PETER M. SHANE is Professor of Law at the University of Iowa. He is a graduate of Harvard College (A.B. 1974) and Yale Law School (J.D., 1977). Following a clerkship with Judge Alvin B. Rubin of the U.S. Court of Appeals for the Fifth Circuit, Professor Shane served three years as an attorney-advisor in the U.S. Department of Justice Office of Legal Counsel. His tasks included advising the White House and other executive agencies on a wide variety of legal issues. Since joining the University of Iowa faculty in 1981, Professor Shane's scholarship has focused on institutional remedies, separation of powers and administrative law. With Professor Harold H. Bruff, Professor Shane has written The Law of Presidential Power: Cases and Materiais (Carolina Academic Press, 1988), the first law school course book on the subject of the Presidency. Professor Shane is chair of the Committee on Government Organization and the Separation of Powers of the ABA Section of Administrative Law and a consultant on separation of powers law to the MacArthur Justice Foundation.

SUZANNA SHERRY is a Professor of Law at the University of Minnesota Law School. She received her AB. from Middlebury College and her J.D. from the University of Chicago Law School. She then clerked for Judge John C. Godbold, of the United States Court of Appeals for the Fifth circuit, and practiced in Washington, D.C. Professor Sherry has written a number of highly regarded articles on constitutional law and constitutional history including 'The Intellectual Origins of the Constitution: A Lawyers' guide to Contemporary Historical Scholarship" in Constitutional Commentary, and 'The Founder's Unwritten Constitution" which appeared in the 1987 University of Chicago Law Review. Her book A History of the American Constitution (with Dan Farber) will be published this year by West.

4 RODNEY A. SMOLLA is the James Gould Cutler Professor of Constitutional Law, and the Director of the Institute of Bill of Rights Law, at the College of William and Mary, Marshall­ Wythe School of Law.

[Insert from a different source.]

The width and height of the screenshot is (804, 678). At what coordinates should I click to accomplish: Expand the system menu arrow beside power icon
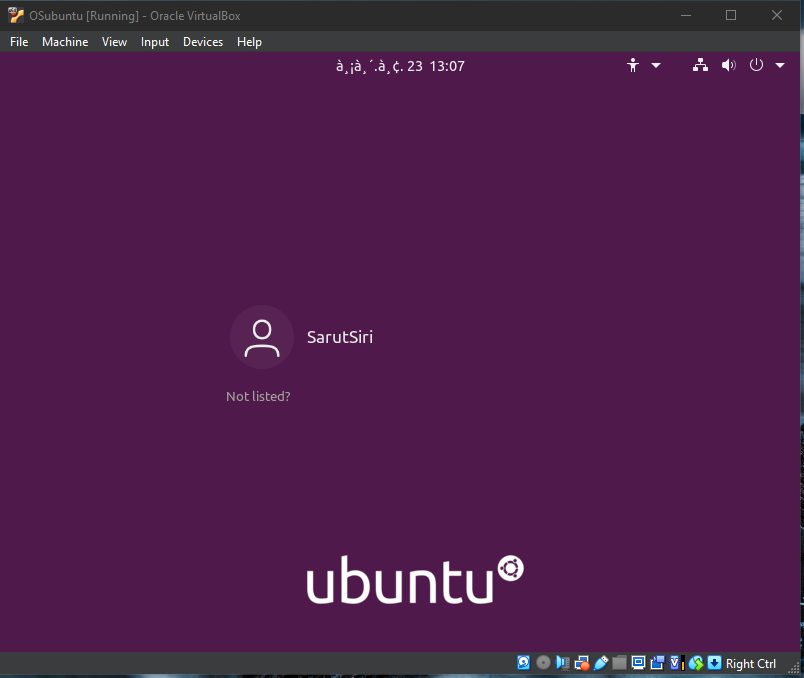click(777, 66)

He received his B.A from Yale in 1975, where he majored in American Studies, and his J.D. from Duke in 1978. After law school he clerked for Judge Charles Clark of the United States Court of Appeals for the Fifth Circuit, and practiced in Chicago. Professor Smolla writes and speaks extensively on constitutional law issues, and has delivered testimony before the U.S. Senate Judiciary Committee and the U.S. Civil Rights Commission. He has published numerous articles in law reviews and general interest publications. His first book, Suing the Press: Libel. the Media. & Power (Oxford University Press 1986) received the ABA Gavel Award Certificate of Merit in 1987. He is the author of a legal treatise, Law of Defamation (1986), and his third book, Jerry Falwell v. Larry Flynt: The First Amendment on Trial, was recently published by St. Martin's Press. Professor Smolla is a consultant and fellow of the Annenberg Washington Program in Communications Policy Studies of Northwestern University, and is the Chair-Elect of the Association of American Law Schools Section on Mass Communications Law. He has authored briefs in the United States Supreme Court, and is a member of the Illinois and U.S. Supreme Court bars.